EchoStar, Vulcan Throw Hats Into 700-MHz Ring

The 266 applicants that have filed to participate in the Federal Communications Commission’s 700-Megahertz spectrum auction next month include a subsidiary of EchoStar Communications and Paul Allen's Vulcan Capital, which is the majority owner of Charter Communications.

Companies that had previously confirmed they would potentially bid in the auction, slated to begin Jan. 24, include Cablevision Systems, Cox Communications, AT&T and Verizon Wireless.
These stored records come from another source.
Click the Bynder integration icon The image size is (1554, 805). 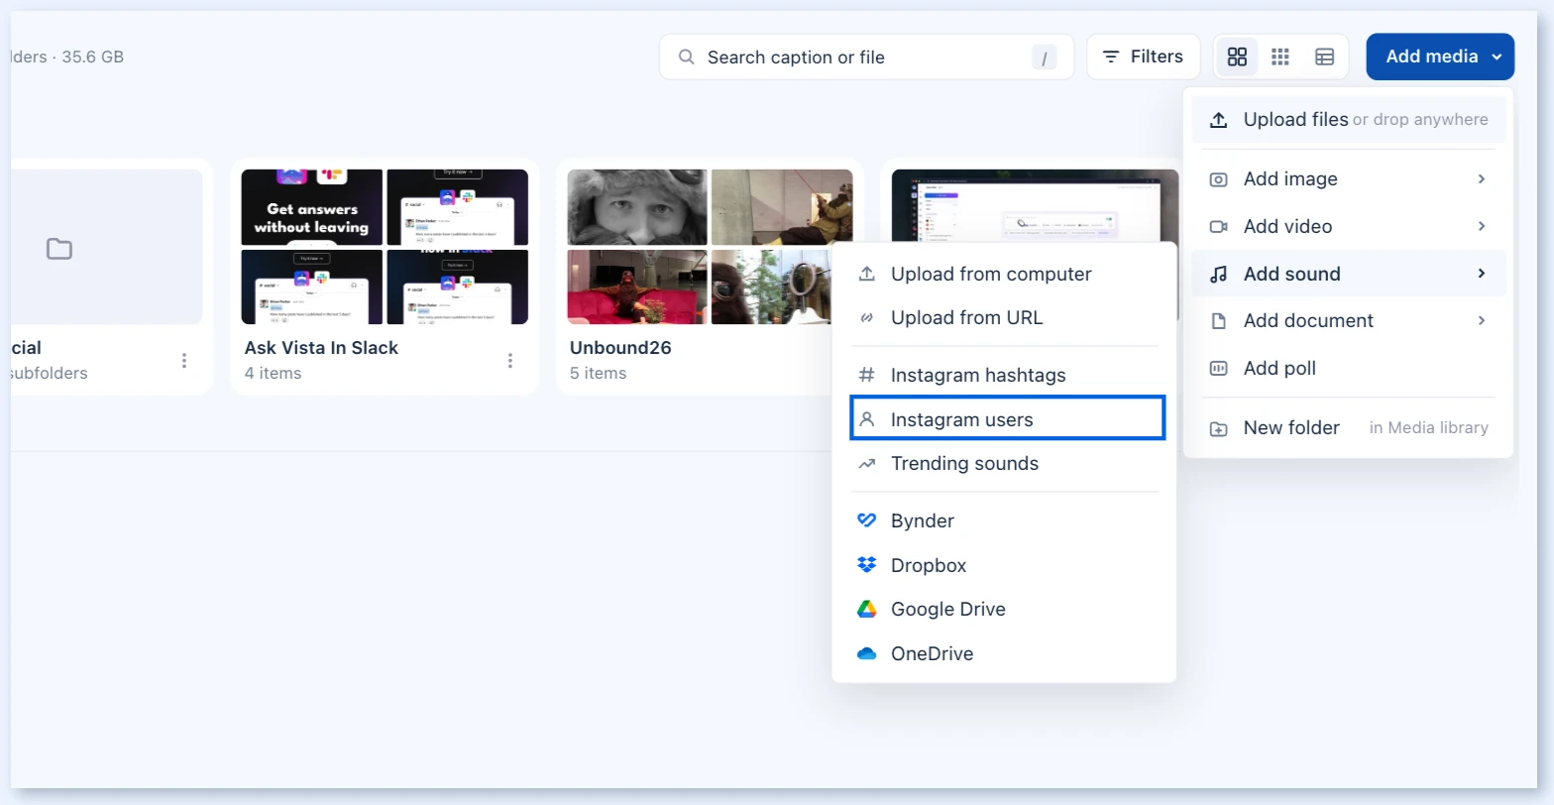[866, 520]
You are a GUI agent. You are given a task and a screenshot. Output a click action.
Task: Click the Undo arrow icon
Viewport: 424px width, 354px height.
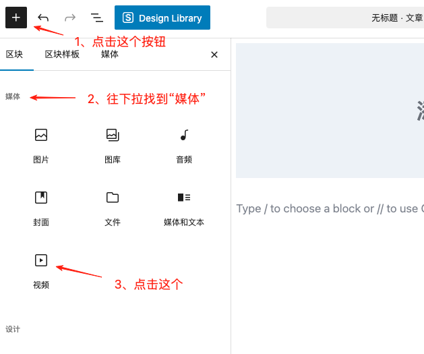(43, 18)
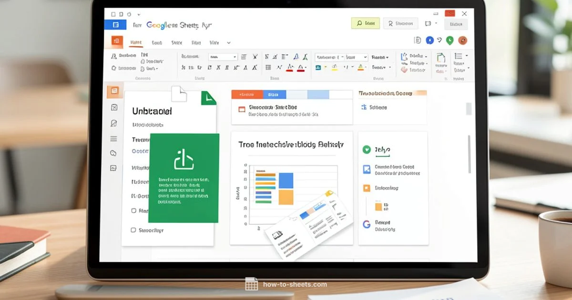572x300 pixels.
Task: Click the blue app icon in title bar
Action: click(x=115, y=25)
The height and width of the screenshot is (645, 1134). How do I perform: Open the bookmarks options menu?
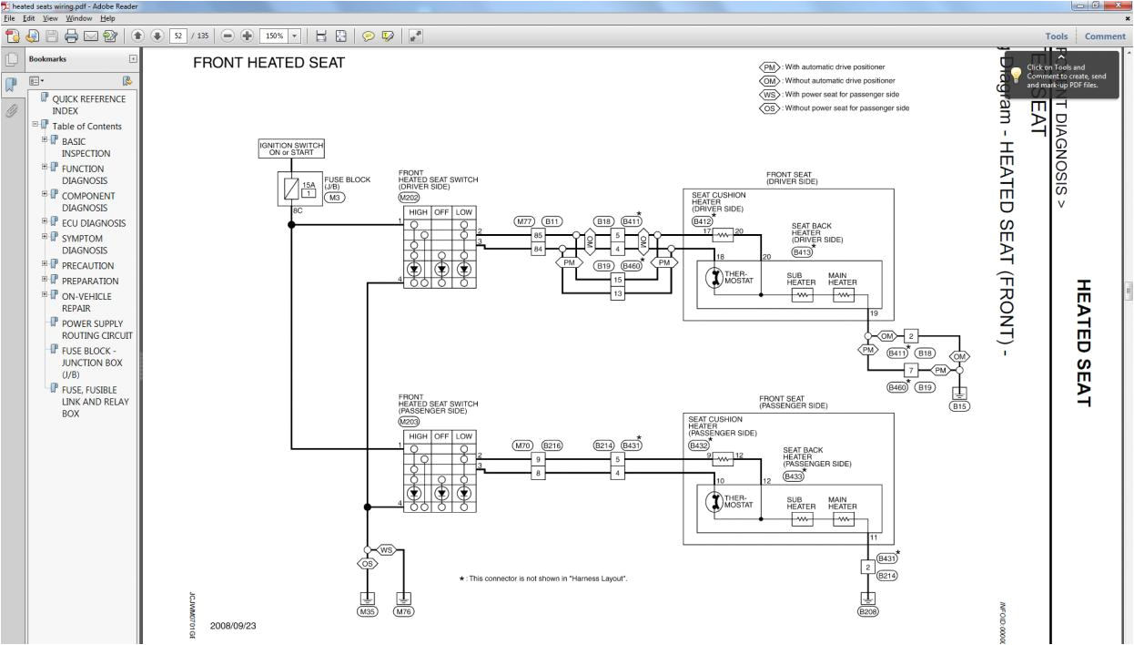34,80
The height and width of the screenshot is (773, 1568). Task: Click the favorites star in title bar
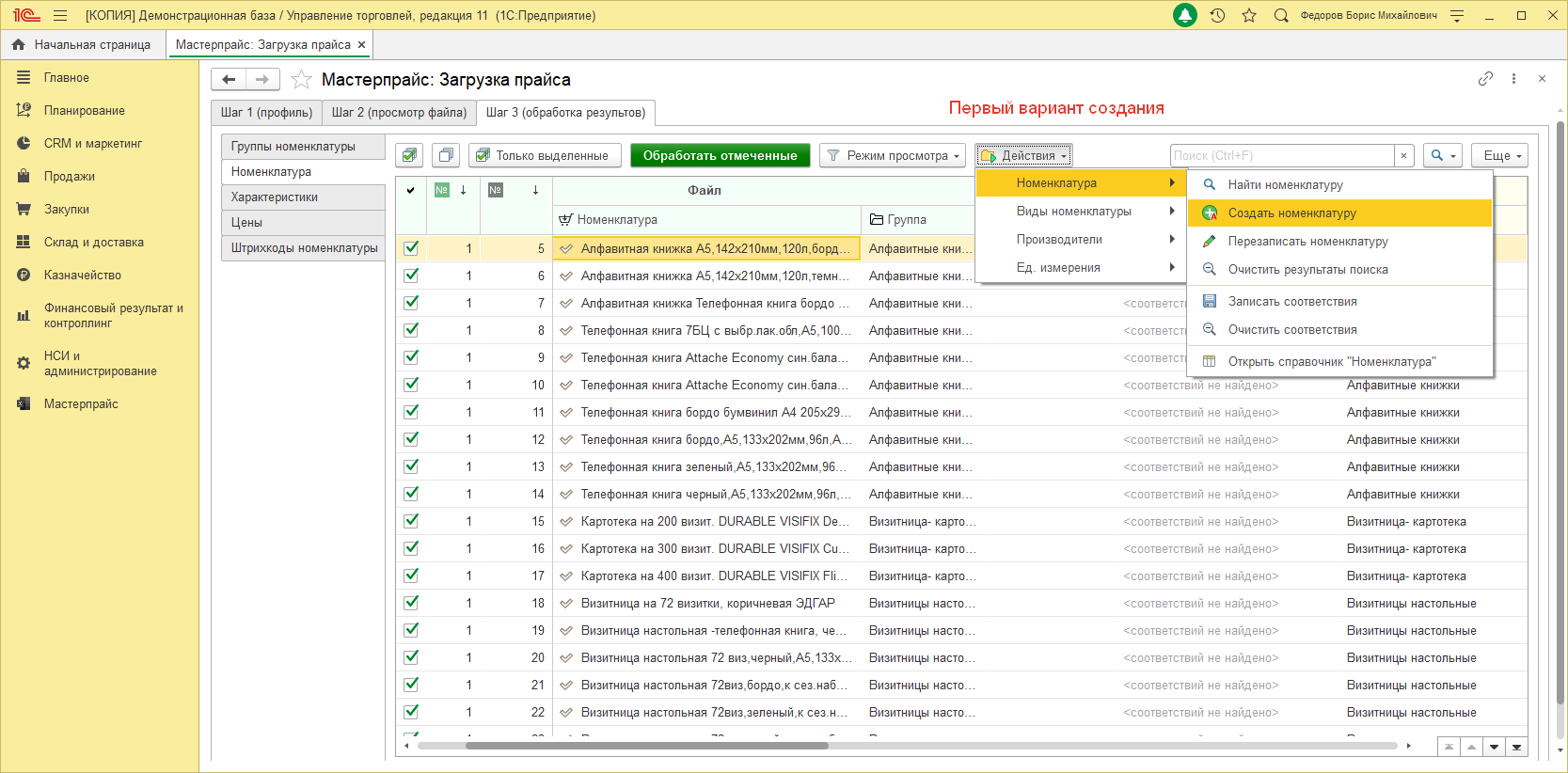point(1249,16)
Other cable operators that filed to participate include Advance/Newhouse Communications, Bresnan Communications and BendBroadband.

Allen’s Vulcan already holds 700-MHz spectrum in Oregon and Washington, Stifel, Nicolaus & Co. analysts Blair Levin and Rebecca Arbogast noted in a research note. Only AT&T, which picked up two 6-Megahertz channels in the 700-MHz band in a $2.5 billion cash deal with Aloha Partners, has a larger 700-MHz footprint currently, they said.

With the new wireless spectrum, cable companies "could be looking to provide either portable data or small business service in their territories, but are likely to be bidding against the regional wireless carriers for spectrum," the analysts wrote.


EchoStar -- which applied under the name of a subsidiary, Frontier Wireless -- had not previously confirmed its participation in the auction, but several analysts speculated that it would be a bidder.

“We see this as a positive development for EchoStar bringing them closer to triple and quadplay services,” JRPG analyst Jamie Townsend wrote, in a research note. “On the downside, this limits EchoStar’s communication between AT&T and EchoStar relative to some sort of merger transaction.”


The FCC accepted 96 of the 266 applications, including Vulcan’s and Bresnan’s. The agency listed 170 as incomplete, including those from AT&T, Cablevision, Cox, Frontier Wireless and Verizon Wireless. The agency has extended the deadline to correct applications from Dec. 28 to Jan. 4.


The auction will parcel out licenses to 62 MHz in the 700-MHz band being made available as a result of the government-mandated switchover for local TV stations to discontinue analog broadcasts by Feb. 17, 2009.


Also in the game: Google, which lobbied the FCC successfully to adopt “open access” rules to ensure the winning bidder of the C-Block of spectrum allows customers to use any application and any mobile device on its network if the winning bid tops $4.6 billion. The FCC indicated it has accepted Google’s application for the auction.


Companies that have confirmed they are not participating include Comcast, Time Warner Cable, Sprint Nextel, DirecTV and Clearwire.

The spectrum in the auction is considered valuable because it supports long-range transmission and can be used for voice, video and data.